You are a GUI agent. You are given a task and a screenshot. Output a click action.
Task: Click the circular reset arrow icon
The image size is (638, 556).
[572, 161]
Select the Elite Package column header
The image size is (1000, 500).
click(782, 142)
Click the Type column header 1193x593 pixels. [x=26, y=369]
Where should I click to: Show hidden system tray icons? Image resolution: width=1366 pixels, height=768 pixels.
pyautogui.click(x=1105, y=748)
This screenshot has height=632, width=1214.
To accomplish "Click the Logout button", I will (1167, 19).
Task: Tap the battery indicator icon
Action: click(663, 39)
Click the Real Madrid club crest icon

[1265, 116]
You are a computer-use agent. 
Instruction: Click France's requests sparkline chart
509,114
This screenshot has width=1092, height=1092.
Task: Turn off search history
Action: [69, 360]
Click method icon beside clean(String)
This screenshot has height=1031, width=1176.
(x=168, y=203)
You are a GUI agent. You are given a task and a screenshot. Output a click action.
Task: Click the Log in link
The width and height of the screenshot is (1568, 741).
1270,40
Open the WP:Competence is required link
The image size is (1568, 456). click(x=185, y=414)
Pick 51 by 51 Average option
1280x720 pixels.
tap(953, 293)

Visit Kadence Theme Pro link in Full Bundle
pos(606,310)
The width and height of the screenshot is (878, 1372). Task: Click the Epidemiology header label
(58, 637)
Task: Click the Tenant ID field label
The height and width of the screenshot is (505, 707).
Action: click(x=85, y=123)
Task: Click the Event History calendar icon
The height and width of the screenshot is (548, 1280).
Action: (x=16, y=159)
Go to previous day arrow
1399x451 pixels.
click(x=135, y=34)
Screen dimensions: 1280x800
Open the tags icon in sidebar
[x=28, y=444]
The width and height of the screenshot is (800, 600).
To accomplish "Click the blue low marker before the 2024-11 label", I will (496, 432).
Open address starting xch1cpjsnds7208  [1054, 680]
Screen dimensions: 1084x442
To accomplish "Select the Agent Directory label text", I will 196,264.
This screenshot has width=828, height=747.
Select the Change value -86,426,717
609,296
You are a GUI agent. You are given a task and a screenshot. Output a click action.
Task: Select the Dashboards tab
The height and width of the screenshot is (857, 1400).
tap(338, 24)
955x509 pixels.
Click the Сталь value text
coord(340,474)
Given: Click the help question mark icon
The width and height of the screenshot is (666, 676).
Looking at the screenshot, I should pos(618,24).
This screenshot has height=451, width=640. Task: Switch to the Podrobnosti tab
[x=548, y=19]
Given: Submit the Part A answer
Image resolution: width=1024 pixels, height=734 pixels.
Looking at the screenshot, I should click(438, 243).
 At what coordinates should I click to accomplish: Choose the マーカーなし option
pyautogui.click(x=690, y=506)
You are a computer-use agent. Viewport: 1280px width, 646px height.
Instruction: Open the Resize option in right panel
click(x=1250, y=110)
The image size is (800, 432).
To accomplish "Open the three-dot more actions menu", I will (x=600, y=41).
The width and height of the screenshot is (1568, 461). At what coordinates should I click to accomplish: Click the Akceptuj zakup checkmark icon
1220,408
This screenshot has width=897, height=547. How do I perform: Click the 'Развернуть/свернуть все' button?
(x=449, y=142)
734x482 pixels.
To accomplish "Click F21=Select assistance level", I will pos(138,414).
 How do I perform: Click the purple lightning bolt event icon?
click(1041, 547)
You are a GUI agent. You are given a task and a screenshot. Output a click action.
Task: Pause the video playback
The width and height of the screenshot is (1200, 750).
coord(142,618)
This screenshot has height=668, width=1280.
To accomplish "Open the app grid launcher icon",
+ + +
- What you are asked to do: Quote only the lines from the one containing "Select the Change value -86,426,717" through the final line of the records, with both ends included.

- Final answer:
Select the Change value -86,426,717
609,296
You are a GUI agent. You are given a task and a screenshot. Output a click action.
Task: Select the Dashboards tab
The height and width of the screenshot is (857, 1400).
tap(338, 24)
955x509 pixels.
Click the Сталь value text
coord(340,474)
Given: Click the help question mark icon
The width and height of the screenshot is (666, 676).
Looking at the screenshot, I should pos(618,24).
This screenshot has height=451, width=640. Task: Switch to the Podrobnosti tab
[x=548, y=19]
Given: Submit the Part A answer
Image resolution: width=1024 pixels, height=734 pixels.
Looking at the screenshot, I should click(438, 243).
 At what coordinates should I click to accomplish: Choose the マーカーなし option
pyautogui.click(x=690, y=506)
You are a computer-use agent. Viewport: 1280px width, 646px height.
Instruction: Open the Resize option in right panel
click(x=1250, y=110)
The image size is (800, 432).
To accomplish "Open the three-dot more actions menu", I will (x=600, y=41).
The width and height of the screenshot is (1568, 461). At what coordinates should I click to accomplish: Click the Akceptuj zakup checkmark icon
1220,408
This screenshot has width=897, height=547. How do I perform: Click the 'Развернуть/свернуть все' button?
(x=449, y=142)
734x482 pixels.
To accomplish "Click F21=Select assistance level", I will pos(138,414).
 How do I perform: Click the purple lightning bolt event icon?
click(1041, 547)
You are a GUI agent. You are given a task and a screenshot. Output a click action.
Task: Pause the video playback
The width and height of the screenshot is (1200, 750).
coord(142,618)
This screenshot has height=668, width=1280.
To accomplish "Open the app grid launcher icon",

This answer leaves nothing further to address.